[WHAT IS EXPECTED] From the records, pick out and copy each line containing "course".

>>>>

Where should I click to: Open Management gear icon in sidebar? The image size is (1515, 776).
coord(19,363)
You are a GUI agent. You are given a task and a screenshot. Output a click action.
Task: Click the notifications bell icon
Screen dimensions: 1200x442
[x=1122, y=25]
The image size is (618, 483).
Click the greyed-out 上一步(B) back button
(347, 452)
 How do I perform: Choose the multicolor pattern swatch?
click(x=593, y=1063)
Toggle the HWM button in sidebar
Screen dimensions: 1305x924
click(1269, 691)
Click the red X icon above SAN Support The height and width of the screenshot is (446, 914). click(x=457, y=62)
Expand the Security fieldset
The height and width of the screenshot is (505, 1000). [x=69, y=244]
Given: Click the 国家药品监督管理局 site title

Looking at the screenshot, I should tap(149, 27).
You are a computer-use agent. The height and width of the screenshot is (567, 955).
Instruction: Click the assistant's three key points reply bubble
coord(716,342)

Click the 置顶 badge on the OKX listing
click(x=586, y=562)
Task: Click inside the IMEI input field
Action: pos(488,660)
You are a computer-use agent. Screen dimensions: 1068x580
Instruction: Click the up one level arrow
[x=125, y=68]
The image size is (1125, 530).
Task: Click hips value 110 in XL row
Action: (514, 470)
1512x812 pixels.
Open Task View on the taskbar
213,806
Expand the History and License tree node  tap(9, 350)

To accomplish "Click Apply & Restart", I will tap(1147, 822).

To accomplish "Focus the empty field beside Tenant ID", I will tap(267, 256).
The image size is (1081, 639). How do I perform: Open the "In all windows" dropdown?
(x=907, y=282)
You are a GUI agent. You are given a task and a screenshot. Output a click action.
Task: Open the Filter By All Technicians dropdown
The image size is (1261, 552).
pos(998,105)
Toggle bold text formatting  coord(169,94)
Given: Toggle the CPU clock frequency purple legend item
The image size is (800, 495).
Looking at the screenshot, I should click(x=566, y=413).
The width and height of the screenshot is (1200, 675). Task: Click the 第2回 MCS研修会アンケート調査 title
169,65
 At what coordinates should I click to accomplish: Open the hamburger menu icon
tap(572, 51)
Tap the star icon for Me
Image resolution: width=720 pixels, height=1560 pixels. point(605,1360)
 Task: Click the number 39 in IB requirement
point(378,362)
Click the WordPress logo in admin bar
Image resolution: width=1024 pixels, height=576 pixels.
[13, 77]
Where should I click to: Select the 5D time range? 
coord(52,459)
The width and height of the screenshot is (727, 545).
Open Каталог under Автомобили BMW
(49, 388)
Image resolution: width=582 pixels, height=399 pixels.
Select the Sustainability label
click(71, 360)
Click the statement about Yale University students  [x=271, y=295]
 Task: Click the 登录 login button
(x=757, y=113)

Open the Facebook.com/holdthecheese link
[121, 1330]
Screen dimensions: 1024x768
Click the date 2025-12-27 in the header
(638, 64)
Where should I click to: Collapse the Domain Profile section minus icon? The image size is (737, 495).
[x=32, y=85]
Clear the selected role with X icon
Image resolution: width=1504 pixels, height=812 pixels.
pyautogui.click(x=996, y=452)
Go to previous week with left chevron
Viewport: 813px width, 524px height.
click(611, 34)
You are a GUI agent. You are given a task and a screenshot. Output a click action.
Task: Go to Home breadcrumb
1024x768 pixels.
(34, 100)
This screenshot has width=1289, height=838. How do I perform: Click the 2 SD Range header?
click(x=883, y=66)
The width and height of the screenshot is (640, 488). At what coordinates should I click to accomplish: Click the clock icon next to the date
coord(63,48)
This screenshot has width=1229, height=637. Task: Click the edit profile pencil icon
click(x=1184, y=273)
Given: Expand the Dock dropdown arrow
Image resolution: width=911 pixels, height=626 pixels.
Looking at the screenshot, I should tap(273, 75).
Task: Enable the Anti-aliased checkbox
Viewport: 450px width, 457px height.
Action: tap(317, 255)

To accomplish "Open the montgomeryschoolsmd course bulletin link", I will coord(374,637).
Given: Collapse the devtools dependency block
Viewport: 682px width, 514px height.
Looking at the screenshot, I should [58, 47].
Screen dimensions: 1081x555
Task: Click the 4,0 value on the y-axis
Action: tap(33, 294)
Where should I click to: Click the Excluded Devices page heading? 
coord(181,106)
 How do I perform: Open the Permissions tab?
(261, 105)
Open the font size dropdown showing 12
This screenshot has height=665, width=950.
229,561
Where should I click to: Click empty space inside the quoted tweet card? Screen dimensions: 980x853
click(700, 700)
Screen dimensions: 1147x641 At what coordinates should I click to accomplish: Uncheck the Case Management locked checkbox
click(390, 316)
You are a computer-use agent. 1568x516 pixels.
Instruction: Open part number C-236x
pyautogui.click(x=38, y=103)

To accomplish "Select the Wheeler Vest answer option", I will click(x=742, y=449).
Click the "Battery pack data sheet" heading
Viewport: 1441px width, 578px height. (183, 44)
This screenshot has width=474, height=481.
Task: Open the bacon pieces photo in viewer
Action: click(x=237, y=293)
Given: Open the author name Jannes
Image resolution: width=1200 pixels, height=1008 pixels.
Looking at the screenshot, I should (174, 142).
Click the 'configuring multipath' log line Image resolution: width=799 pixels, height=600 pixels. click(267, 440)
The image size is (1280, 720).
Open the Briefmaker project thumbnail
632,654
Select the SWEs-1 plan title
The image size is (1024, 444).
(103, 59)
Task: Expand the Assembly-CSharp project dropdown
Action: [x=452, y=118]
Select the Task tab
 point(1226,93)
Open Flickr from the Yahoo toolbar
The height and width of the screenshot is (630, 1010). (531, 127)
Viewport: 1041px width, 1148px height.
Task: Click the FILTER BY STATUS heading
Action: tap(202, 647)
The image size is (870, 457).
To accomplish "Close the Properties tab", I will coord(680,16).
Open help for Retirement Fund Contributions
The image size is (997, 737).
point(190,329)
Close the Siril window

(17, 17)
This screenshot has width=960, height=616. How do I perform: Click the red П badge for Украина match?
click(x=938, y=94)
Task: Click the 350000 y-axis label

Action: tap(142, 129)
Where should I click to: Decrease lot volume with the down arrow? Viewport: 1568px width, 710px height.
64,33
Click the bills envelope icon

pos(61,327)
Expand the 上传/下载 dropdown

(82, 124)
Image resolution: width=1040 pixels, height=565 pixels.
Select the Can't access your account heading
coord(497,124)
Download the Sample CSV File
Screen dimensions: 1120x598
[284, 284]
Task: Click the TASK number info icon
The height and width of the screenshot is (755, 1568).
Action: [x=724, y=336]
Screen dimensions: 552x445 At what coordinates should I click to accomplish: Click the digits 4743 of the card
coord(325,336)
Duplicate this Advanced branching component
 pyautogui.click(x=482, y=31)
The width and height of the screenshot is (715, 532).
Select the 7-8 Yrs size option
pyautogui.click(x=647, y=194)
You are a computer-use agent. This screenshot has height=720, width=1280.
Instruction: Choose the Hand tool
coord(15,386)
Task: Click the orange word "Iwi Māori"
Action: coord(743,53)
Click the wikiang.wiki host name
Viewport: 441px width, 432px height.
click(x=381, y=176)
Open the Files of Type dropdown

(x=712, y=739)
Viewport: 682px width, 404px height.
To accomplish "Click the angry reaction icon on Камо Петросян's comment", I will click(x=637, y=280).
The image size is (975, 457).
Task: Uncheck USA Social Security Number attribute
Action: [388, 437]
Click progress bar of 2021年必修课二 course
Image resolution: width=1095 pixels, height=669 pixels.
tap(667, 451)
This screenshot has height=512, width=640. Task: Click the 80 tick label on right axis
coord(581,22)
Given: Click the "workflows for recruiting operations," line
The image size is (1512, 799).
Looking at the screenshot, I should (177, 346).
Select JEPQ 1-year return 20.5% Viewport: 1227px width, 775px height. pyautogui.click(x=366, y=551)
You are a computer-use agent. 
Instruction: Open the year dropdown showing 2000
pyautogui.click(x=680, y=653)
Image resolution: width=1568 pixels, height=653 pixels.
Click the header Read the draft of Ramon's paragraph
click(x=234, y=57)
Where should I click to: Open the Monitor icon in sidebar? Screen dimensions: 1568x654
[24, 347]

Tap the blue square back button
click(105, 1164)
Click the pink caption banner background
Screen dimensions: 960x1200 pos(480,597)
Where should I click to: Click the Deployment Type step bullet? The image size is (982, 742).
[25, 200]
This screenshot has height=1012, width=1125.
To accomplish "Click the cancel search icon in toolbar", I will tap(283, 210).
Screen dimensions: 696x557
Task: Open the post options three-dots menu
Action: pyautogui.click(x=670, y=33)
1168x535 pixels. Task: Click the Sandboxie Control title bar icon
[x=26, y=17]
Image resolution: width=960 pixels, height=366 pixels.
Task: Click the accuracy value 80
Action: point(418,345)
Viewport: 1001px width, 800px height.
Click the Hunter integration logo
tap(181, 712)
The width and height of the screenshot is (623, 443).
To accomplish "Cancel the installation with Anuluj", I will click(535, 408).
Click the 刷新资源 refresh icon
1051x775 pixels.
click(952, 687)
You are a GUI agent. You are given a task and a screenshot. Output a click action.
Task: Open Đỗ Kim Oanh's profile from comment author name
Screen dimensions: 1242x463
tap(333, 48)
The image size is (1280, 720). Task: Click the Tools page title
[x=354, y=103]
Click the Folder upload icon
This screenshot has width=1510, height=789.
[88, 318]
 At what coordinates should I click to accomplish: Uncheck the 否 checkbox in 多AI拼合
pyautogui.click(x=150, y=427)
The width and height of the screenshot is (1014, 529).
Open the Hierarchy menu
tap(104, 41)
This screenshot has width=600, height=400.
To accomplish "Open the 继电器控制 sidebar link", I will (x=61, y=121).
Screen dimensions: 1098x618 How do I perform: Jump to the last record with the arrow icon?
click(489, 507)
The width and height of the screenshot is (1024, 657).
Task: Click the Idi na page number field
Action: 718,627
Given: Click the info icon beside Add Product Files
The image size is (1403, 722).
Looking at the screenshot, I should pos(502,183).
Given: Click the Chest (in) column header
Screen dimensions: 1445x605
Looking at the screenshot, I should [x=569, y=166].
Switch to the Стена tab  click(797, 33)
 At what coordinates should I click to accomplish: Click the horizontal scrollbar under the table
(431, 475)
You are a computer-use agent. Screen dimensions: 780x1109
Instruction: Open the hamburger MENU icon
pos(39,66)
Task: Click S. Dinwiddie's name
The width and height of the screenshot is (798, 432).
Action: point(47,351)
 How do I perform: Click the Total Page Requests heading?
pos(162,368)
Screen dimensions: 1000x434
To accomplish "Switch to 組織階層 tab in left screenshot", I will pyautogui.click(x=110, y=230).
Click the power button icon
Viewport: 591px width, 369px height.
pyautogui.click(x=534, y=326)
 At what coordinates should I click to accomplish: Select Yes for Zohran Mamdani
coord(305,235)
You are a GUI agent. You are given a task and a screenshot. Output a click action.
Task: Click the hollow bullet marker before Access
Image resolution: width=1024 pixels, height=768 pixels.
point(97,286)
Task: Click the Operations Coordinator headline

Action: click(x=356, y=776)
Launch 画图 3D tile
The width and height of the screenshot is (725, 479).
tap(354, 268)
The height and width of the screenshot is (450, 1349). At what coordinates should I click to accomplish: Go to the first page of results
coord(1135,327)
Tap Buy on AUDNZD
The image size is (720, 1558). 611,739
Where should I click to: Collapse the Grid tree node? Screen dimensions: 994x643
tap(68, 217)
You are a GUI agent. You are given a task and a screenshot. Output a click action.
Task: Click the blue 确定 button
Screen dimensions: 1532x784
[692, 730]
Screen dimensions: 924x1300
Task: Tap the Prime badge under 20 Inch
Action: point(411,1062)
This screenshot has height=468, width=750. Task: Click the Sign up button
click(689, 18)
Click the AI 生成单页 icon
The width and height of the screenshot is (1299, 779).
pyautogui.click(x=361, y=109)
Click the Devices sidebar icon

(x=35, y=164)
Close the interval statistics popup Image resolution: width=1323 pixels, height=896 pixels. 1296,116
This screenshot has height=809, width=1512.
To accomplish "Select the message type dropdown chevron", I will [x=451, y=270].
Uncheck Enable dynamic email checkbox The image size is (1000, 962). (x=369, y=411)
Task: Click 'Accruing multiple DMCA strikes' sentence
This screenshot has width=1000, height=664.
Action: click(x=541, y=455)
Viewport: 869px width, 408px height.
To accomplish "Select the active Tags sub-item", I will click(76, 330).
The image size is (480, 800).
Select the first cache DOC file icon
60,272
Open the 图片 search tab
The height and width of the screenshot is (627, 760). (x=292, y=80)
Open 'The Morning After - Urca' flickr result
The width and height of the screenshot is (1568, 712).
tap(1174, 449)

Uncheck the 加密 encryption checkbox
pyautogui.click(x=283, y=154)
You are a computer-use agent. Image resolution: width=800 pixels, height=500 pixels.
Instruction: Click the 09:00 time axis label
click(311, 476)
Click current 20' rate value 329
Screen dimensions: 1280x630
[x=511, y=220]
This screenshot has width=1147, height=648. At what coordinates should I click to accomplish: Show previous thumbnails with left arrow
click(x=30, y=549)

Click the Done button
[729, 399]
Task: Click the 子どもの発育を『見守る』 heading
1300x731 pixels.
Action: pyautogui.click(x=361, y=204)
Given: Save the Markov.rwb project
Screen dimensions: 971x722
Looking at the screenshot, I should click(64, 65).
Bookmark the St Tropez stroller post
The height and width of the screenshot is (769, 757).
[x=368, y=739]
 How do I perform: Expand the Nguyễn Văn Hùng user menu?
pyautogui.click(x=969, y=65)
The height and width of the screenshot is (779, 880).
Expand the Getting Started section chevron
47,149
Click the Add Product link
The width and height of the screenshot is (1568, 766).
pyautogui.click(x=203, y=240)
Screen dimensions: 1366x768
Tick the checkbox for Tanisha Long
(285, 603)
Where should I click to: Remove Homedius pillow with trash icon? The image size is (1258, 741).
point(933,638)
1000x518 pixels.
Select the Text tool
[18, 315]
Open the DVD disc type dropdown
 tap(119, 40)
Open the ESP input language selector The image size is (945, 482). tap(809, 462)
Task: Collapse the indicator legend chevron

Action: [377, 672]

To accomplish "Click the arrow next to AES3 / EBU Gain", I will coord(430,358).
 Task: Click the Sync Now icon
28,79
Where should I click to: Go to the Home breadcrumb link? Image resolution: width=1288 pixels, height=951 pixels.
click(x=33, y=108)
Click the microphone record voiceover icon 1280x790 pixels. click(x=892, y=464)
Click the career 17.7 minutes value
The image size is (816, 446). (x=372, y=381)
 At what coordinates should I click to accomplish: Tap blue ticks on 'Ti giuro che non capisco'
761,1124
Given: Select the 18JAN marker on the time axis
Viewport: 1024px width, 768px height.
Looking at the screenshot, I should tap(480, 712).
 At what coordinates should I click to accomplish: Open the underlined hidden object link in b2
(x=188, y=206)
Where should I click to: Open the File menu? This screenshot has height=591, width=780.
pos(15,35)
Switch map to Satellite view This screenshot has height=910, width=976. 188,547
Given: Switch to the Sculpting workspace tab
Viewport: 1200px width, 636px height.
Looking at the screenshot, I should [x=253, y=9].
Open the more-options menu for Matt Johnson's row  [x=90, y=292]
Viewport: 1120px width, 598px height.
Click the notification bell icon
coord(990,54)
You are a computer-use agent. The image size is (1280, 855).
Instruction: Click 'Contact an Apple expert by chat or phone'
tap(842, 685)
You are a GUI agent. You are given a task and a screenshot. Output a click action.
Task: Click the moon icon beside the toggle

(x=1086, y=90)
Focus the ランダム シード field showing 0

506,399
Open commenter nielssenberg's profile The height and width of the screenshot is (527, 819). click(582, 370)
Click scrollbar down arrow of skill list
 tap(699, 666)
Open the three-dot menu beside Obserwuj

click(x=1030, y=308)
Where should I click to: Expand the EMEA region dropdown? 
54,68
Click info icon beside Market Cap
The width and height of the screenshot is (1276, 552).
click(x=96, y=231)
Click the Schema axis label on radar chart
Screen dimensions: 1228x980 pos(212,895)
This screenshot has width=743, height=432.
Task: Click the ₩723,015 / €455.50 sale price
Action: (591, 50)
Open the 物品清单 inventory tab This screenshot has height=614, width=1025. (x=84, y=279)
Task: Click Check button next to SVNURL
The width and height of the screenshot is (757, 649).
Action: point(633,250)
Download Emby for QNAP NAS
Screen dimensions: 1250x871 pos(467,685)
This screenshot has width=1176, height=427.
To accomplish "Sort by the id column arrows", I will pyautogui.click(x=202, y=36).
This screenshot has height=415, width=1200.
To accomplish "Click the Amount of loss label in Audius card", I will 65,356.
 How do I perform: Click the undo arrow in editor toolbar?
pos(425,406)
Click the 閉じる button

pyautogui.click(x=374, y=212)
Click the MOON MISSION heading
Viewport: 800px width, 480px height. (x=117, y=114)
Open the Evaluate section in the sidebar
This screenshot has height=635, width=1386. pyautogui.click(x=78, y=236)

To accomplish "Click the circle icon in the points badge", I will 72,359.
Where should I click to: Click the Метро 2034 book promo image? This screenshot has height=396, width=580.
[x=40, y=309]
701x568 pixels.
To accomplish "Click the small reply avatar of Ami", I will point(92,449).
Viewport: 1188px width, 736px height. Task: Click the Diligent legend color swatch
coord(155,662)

<<<<

[RESULT OF THIS TASK]
To accomplish "Open the montgomeryschoolsmd course bulletin link", I will coord(374,637).
Click progress bar of 2021年必修课二 course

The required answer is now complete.